Yönerge A
İçtihat metnine göre taşınmazın tapusunu iptal eden mahkeme kararı hangi tarihte kesinleşmiştir?
Yönerge B
İçtihat metnini son cümlesinden sonrasıyla devam ettirin.

Belge Bölümü
════════════════

"İçtihat Metni"
MAHKEMESİ : Samsun Bölge Adliye Mahkemesi 6. Hukuk Dairesi
SAYISI : 2022/2377 E., 2022/2446 K.
KARAR : Esastan ret
İLK DERECE MAHKEMESİ : Samsun 2. Asliye Hukuk Mahkemesi
SAYISI : 2021/600 Esas, 2022/325 Karar
Taraflar arasındaki tapu kaydının mahkeme kararı ile iptal edilmesi nedeniyle uğranılan zararın 4721 sayılı Türk Medenî Kanunu’nun (4721 sayılı Kanun) 1007 nci maddesi uyarınca tazmini istemine ilişkin davada yapılan yargılama sonunda İlk Derece Mahkemesince davanın kabulüne karar verilmiştir.
Kararın davalı ... vekili tarafından istinaf edilmesi üzerine, Bölge Adliye Mahkemesince istinaf başvurusunun esastan reddine karar verilmiştir.
Bölge Adliye Mahkemesi kararı davalı ... vekili tarafından temyiz edilmekle; kesinlik, süre, temyiz şartı ve diğer usûl eksiklikleri yönünden yapılan ön inceleme sonucunda, temyiz dilekçesinin kabulüne karar verildikten ve Tetkik Hâkimi tarafından hazırlanan rapor dinlendikten sonra dosyadaki belgeler incelenip gereği düşünüldü:
I. DAVA
Davacılar vekili dava dilekçesinde özetle; dava konusu Samsun ili, Tekkeköy ilçesi, ... Mahallesi 1382 ada 141 parsel sayılı taşınmazın tapusunun Orman Genel Müdürlüğü tarafından açılan dava sonucunda iptal edilerek orman vasfı ile Hazine adına tesciline karar verildiğini, mahkeme kararının 03.10.2019 tarihinde kesinleştiğini, uğramış olduğu zararın mahkeme kararının kesinleştiği tarihten itibaren işleyecek yasal faizi ile birlikte davalı Hazineden tahsiline karar verilmesini talep etmiştir.

════════════════

Verilen Kayıtlar
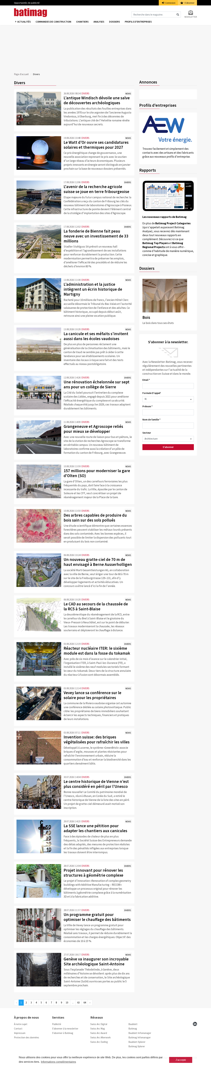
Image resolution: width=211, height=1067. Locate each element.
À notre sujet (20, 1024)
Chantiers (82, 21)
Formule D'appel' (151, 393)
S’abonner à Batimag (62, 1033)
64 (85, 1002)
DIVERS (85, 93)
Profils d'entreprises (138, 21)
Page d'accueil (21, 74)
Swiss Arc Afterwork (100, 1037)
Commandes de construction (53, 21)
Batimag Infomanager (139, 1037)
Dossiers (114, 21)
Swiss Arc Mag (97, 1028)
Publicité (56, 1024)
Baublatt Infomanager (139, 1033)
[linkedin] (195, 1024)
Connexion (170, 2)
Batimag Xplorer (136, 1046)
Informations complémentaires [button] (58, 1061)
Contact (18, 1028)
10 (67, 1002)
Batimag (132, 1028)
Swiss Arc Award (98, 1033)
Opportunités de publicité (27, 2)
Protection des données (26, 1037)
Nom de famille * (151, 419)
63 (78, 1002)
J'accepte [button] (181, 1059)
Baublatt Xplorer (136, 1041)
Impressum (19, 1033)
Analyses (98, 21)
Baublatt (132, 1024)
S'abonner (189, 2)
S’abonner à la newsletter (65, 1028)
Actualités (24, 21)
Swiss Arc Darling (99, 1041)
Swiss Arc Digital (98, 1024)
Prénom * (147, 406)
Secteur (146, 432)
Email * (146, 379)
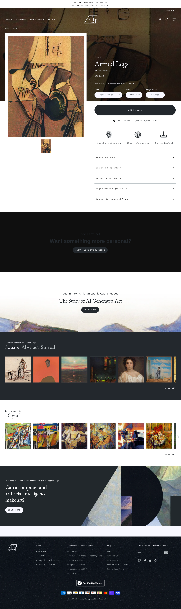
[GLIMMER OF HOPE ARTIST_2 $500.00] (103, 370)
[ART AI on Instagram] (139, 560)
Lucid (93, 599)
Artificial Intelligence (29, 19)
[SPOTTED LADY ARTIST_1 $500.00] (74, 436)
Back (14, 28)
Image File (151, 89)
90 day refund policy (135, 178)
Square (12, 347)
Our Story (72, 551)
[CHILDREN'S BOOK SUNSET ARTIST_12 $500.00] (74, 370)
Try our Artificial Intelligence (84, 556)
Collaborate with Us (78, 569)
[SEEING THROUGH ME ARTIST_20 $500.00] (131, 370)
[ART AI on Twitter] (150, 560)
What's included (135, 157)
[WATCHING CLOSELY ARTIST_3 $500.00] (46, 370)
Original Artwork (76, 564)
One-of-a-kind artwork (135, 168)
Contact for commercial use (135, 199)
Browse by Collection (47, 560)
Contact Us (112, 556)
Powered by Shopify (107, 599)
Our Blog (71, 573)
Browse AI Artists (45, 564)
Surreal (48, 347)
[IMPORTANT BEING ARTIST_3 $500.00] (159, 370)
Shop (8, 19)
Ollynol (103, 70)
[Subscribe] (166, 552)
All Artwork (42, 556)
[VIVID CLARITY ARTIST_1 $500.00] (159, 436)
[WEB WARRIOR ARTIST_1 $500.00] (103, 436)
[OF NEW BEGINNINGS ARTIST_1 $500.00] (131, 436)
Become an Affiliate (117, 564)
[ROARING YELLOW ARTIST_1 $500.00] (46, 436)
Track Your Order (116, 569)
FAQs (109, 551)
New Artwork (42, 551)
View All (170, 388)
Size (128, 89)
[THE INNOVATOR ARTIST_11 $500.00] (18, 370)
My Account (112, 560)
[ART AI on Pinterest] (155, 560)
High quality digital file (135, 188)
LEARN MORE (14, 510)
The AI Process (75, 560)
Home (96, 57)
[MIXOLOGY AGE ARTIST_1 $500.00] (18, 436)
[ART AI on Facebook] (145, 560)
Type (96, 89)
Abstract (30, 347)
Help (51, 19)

════════════════

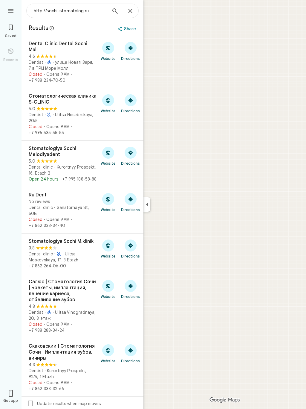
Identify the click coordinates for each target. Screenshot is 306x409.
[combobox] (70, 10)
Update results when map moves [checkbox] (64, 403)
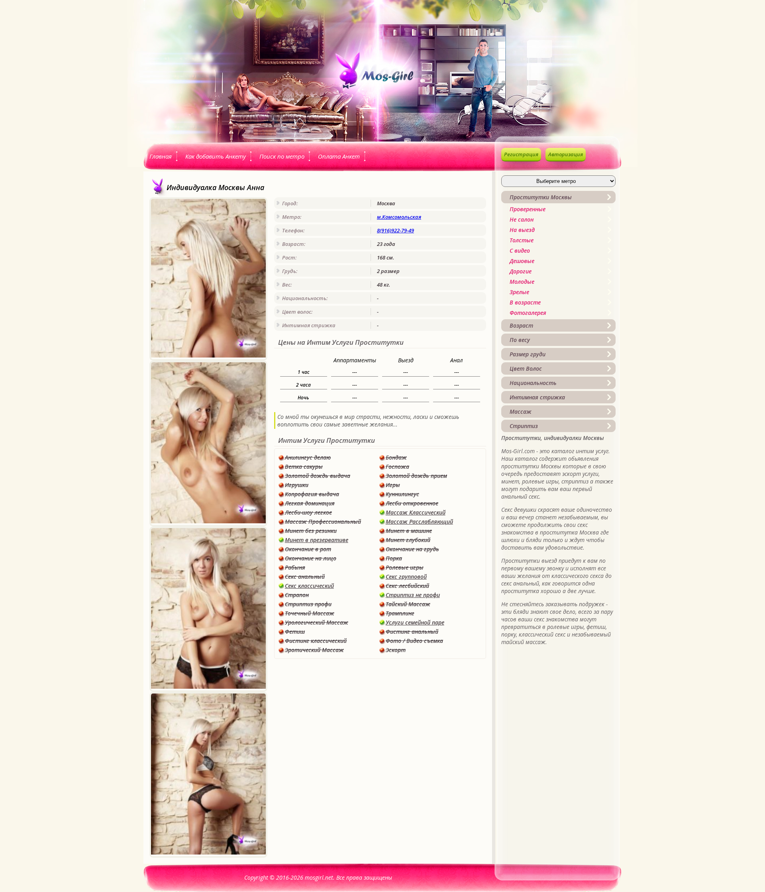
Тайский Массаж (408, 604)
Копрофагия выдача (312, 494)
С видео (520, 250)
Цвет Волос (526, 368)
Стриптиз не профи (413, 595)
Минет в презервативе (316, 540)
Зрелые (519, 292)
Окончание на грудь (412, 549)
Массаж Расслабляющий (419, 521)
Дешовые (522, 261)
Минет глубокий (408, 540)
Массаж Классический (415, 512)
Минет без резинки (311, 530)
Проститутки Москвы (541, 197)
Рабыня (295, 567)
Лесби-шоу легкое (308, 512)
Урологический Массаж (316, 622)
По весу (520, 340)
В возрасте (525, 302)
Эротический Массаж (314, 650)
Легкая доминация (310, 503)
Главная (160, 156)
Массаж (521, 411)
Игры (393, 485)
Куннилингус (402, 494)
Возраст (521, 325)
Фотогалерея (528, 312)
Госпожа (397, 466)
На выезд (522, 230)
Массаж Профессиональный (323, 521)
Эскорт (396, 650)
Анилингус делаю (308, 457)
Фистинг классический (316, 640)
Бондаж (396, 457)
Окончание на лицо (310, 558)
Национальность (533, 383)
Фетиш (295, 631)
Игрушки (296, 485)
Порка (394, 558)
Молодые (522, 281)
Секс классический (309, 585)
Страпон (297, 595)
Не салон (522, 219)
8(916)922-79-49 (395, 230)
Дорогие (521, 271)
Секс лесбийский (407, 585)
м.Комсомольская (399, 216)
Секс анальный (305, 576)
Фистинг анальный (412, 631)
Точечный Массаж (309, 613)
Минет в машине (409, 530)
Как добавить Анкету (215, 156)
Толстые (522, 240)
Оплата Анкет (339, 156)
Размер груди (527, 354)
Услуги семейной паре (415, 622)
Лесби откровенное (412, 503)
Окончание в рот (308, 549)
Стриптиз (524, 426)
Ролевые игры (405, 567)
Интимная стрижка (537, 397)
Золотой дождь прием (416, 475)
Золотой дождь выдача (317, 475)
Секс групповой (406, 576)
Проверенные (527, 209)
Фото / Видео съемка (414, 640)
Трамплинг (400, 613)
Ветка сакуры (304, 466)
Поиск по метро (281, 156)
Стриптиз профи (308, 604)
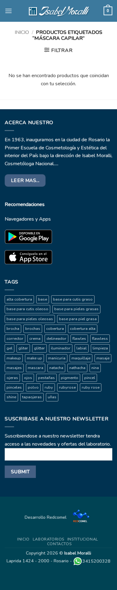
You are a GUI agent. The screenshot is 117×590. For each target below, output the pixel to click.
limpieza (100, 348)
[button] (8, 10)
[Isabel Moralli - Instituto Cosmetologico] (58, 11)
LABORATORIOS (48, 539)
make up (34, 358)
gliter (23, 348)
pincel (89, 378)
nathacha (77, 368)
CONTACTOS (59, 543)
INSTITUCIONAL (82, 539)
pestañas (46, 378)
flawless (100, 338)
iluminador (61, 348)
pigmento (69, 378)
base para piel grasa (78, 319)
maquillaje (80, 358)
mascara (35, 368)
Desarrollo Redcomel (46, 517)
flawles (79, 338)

════════════════

Alıştırma Yanıtı A
Karar 03.10.2019 tarihinde kesinleşmiştir.

Alıştırma Yanıtı B
II. CEVAP
Davalı ... vekili cevap dilekçesinde; açılan davanın asıl talepler bakımından zamanaşımına uğradığını, müvekkil idare açısından davanın reddi gerektiğini, müvekkil idare açısından husumet yokluğu nedeniyle davanın reddini, aksi halde esastan reddini, yargılama giderleri ile vekâlet ücretinin davacı tarafa yüklenilmesini talep etmiştir.
III. İLK DERECE MAHKEMESİ KARARI
İlk Derece Mahkemesinin yukarıda tarih ve sayısı belirtilen kararı ile davanın kabulüne taşınmaz bedelinin tapu iptal ve tescil kararının kesinleştiği tarihinden itibaren işleyecek yasal faizi ile birlikte davalıdan tahsili ile davacıya ödenmesine karar verilmiştir.
IV. İSTİNAF
A. İstinaf Yoluna Başvuranlar
İlk Derece Mahkemesinin yukarıda belirtilen kararına karşı süresi içinde davalı ... vekili istinaf başvurusunda bulunmuştur.
B. İstinaf Sebepleri
Davalı ... vekili istinaf dilekçesinde özetle; davanın süresinde açılmadığını davalı idarenin husumet ehliyeti olmadığını, orman vasfında olduğu için taşınmazın özel mülkiyete konu olamayacağını, zararla tazminat miktarı arasında illiyet bağı bulunmadığını, faizin dava tarihinden itibaren işletilmesi gerektiğini ve böyle bir davanın belirsiz alacak davası olarak açılamayacağını ileri sürerek İlk Derece Mahkemesi kararının kaldırılması istemi ile istinaf yoluna başvurmuştur.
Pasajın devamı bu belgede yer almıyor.